NHS England can make a decision only for NHS England. NHS England can bully Trusts and ICSs into going along with it (seemingly with limited success), but as separate legal entities, ICSs and Trusts get to make their own decisions.
It appears Trusts/ICSs will not be able to start using it until “spring next year” (April?), because that is when the “privacy enhancing technologies” start, but NHS England will use the platform immediately, with or without those technologies.
NHS England’s FAQ used to say that opt outs don’t apply, but it now says they do. The day before the announced, The FDP FAQ started the answer to a question about opt outs applying with “No.”, and now is much of a vague yes. NHS England can still decide that the opt outs don’t apply where they should. We’ll continue to scrutinise details, because you shouldn’t have to opt out again. NHS England talks about 5 high level “priorities”, but data choices and uses and paperwork is about very specific “purposes” – what data, to what point, for what purpose (e.g. “strike analysis“), with or without opt outs? The devil is in all the details.

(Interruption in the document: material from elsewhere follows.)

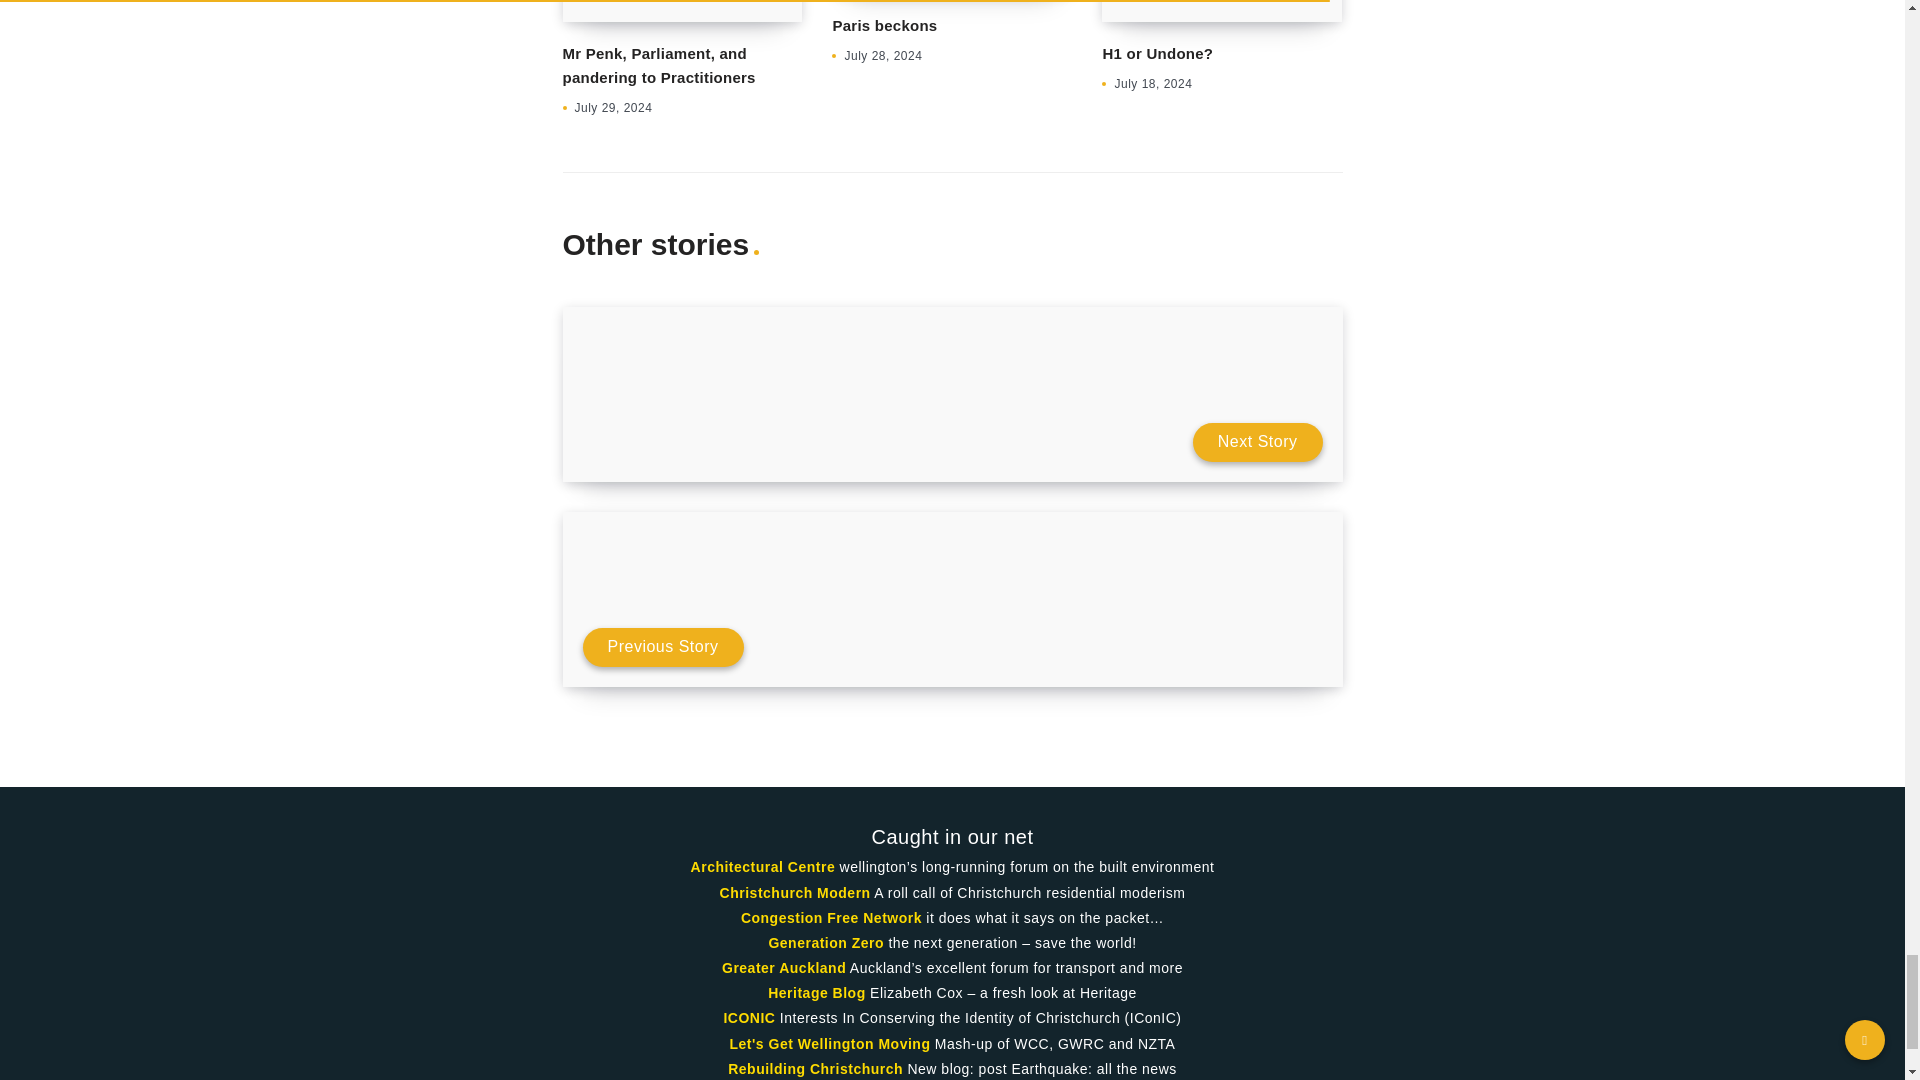 The height and width of the screenshot is (1080, 1920). What do you see at coordinates (784, 968) in the screenshot?
I see `Greater Auckland` at bounding box center [784, 968].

We do not yet know whether those who have already expressed their wishes will have to do anything else – NHS England have not yet said whether Government will make patients opt out again, but as of now, the opt out process is enough.
NHS England has until around March to get their story straight, be transparent about governance and patient choices, better than they managed on radio4; NHS England’s “mistakes” only seem to make life easier for NHS England…
NHS England gave a chosen few organisations different briefings on the 20th November, ahead of the announcement on the 21st, and we don’t yet know what else they’ve mislead people on, in the same way the FAQ used to say “no” to opt outs, and which now confirms you can opt out. We’ll update this page as we have more considered views.